━━━ Text block ━━━
March 21, 2009|Susan Carpenter

The Home section talked with four household employees -- a nanny, a housekeeper, a gardener and a day laborer -- to see how the recession was affecting their work and their lives. Here are their stories. Because of embarrassment or immigration status, all declined to provide their full names.

Doris, 40


San Gabriel Valley

Doris had been working as a nanny for 10 years, most recently in Pasadena caring for twin boys for $400 a week. Since July, when her employer let her go, she's passed out fliers in the San Gabriel Valley hoping to find work with a new family, but that hasn't panned out. She also has approached store managers at Vons, Wal-Mart and Target, but none would hire her.

"Right now, I'm dying. I'm very behind with my payments," said Doris, who is three months late paying her utilities and rent. "I'm very worried."

Doris is married and has two kids. Originally from Mexico City, she has been living in California for 20 years and has been a U.S. citizen for two years.

Victoria, 41


West L.A.

Victoria has been cleaning homes for 12 years. A year ago, she had three clients and spent a day cleaning each one, every week. Now Victoria has just one house to clean each week, for which she is paid $80.

Getting by is difficult, Victoria said through a translator at a charity event, where she was one of the lucky few to win a food basket. She said she survives by substituting for friends on days when they can't work and by taking church handouts. Victoria is not married and has two teenage daughters. She's originally from Mexico and would "rather not say" her immigration status.

Alberto, 37

Day laborer

Los Angeles

Alberto has been soliciting for work outside the Cypress Park Home Depot since 1992. Until a year ago, he worked six days a week painting homes and doing general construction work for $12 an hour. Work has slowed to two days each week, forcing Alberto to give up the room he rented. He is now homeless, often sleeping in the Home Depot parking lot and eating and showering at local shelters.

"I have to look clean so the people will take me and give me work," Alberto said through a translator. He said he sends money to his mother in Mexico.

Jesus, age not given


San Gabriel Valley

Jesus has been a gardener for 13 years, trimming trees and blowing leaves in San Marino, San Gabriel, Alhambra and West Covina. He charges $100 per house per month, but business has declined since last May. "A lot of customers complain they don't have money," Jesus said through a translator, adding that charging less doesn't help. He said he often doesn't have money to eat and relies on friends for loans.
━━━ Data excerpts ━━━
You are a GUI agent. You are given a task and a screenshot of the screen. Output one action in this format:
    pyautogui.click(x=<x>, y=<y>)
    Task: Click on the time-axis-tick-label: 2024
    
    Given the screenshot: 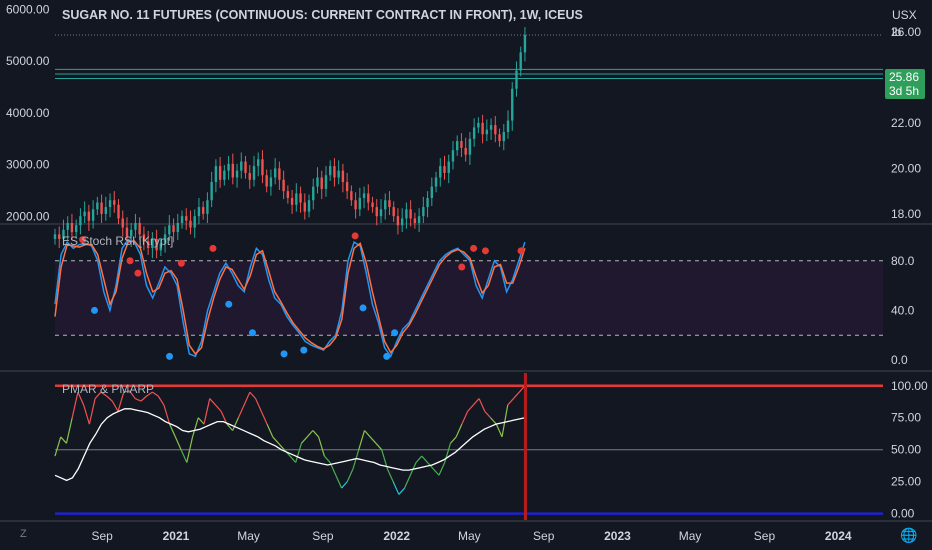 What is the action you would take?
    pyautogui.click(x=838, y=536)
    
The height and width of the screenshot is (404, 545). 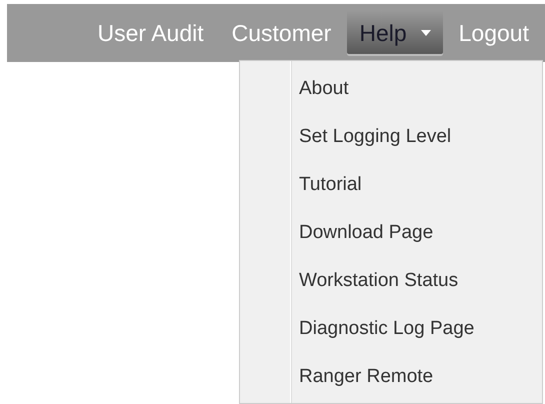 What do you see at coordinates (416, 329) in the screenshot?
I see `menu-item: Diagnostic Log Page` at bounding box center [416, 329].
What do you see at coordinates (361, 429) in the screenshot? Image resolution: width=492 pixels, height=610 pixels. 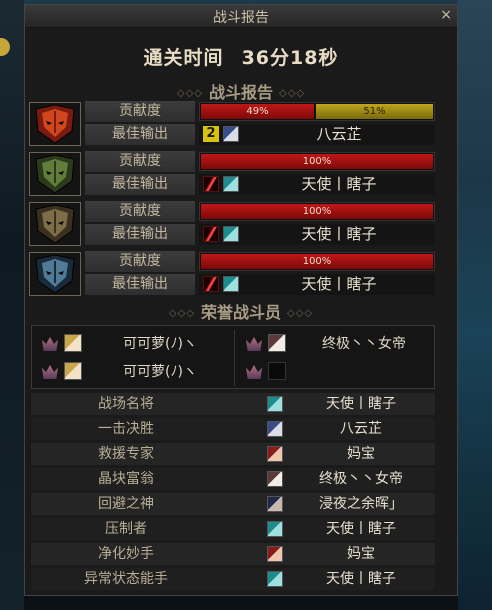 I see `award-player: 八云芷` at bounding box center [361, 429].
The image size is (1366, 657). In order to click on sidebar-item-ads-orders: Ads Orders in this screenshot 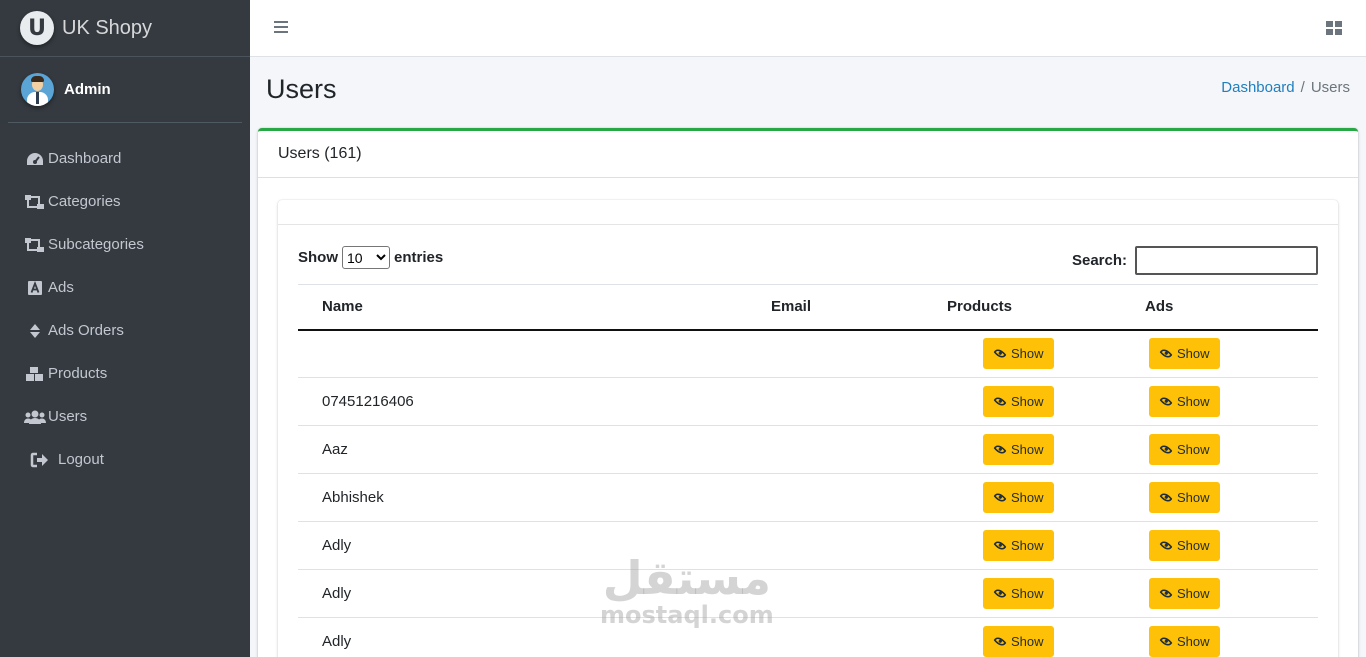, I will do `click(125, 330)`.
━━━
Reproduce the passage of the article about household workers between "Victoria, 41" and "is paid $80.", inclusive. The records have nothing to do with the article about household workers.

Victoria, 41


West L.A.

Victoria has been cleaning homes for 12 years. A year ago, she had three clients and spent a day cleaning each one, every week. Now Victoria has just one house to clean each week, for which she is paid $80.